In his first fiscal move since being re-elected as Japan’s prime minister, Shinzo Abe announced plans today that would pump more stimulus into the Japanese economy before Upper House elections in July. The enormity of the stimulus package has lifted concerns of further yen debasement, allowing the USDJPY pair to rocket through the 89.00 resistance barrier.
According to statements released by the Cabinet Office in the overnight, Japan’s government is expected to spend an additional $116 billion in stimulus to support the world’s third largest economy. Forty percent of the total amount will be directed towards infrastructure spending, particularly disaster reconstruction, while 30% of the total amount will be used to bolster increases in private spending and investment. All in all, the stimulus package is expected to add more than 500,000 jobs to the economy, while supporting overall GDP expansion.
Will It Succeed?
The measure is aggressive by nature and should reinforce the current theme of yen selling. However, it is unlikely that the plan will add very much to the Japanese economy. The sentiment was echoed in bond markets, where short term yields rallied following the news. If anything, yen traders will be concerned rather with a potential sovereign debt downgrade from either of the three global credit agencies as the stimulus plan will likely expand the government’s debt load – making it easier for credit ratings to decline.

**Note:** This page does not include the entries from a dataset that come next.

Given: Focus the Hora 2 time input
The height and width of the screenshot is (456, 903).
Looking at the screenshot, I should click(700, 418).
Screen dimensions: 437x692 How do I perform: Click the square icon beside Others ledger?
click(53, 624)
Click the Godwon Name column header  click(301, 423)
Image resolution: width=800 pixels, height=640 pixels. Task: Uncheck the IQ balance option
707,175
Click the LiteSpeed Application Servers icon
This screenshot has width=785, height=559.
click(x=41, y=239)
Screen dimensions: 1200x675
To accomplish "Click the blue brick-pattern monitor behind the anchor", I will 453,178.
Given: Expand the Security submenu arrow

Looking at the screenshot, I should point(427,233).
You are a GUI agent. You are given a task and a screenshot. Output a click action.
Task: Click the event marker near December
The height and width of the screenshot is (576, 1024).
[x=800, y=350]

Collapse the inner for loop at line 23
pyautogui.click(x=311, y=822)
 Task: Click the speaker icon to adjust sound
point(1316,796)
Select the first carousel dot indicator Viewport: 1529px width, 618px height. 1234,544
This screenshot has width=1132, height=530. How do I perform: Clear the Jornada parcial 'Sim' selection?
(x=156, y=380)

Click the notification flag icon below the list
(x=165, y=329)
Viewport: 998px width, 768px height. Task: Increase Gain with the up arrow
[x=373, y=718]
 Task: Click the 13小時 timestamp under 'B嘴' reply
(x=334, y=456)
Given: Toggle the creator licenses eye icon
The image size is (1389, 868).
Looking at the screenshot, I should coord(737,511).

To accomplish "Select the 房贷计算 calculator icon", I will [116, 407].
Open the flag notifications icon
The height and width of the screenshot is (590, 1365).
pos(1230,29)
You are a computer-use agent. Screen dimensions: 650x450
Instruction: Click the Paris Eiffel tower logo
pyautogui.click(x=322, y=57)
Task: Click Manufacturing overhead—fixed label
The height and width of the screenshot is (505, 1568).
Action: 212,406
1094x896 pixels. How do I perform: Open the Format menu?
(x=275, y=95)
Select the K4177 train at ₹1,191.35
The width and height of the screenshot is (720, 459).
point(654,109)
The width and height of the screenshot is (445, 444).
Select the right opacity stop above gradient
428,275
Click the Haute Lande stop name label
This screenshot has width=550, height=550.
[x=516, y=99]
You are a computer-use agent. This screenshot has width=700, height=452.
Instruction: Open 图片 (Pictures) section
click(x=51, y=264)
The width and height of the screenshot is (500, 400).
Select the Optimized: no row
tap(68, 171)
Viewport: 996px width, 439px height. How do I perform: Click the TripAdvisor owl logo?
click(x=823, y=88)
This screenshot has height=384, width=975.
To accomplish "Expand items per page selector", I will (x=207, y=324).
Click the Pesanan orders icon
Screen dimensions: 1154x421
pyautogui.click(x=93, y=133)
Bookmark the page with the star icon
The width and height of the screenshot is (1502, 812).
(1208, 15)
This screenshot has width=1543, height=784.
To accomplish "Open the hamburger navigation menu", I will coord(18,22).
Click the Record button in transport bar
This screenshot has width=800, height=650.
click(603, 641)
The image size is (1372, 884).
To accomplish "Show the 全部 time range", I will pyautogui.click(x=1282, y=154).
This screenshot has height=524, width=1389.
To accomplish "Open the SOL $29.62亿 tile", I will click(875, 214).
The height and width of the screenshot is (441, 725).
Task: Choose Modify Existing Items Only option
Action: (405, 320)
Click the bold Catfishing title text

The country’s ratings were last cut back in May of 2012, from A+ to AA as Fitch warned of “high and rising public debt ratios” affecting the outlook.
The FX Play
Given the recent runup, it’s plausible that the USDJPY may find some near term respite and consolidate. The currency pair has gained by 14% since September 2012, and could look to gain more on a break of the current resistance at 89.25. An upside penetration of the figure would justify an advance on the 92.00 round figure.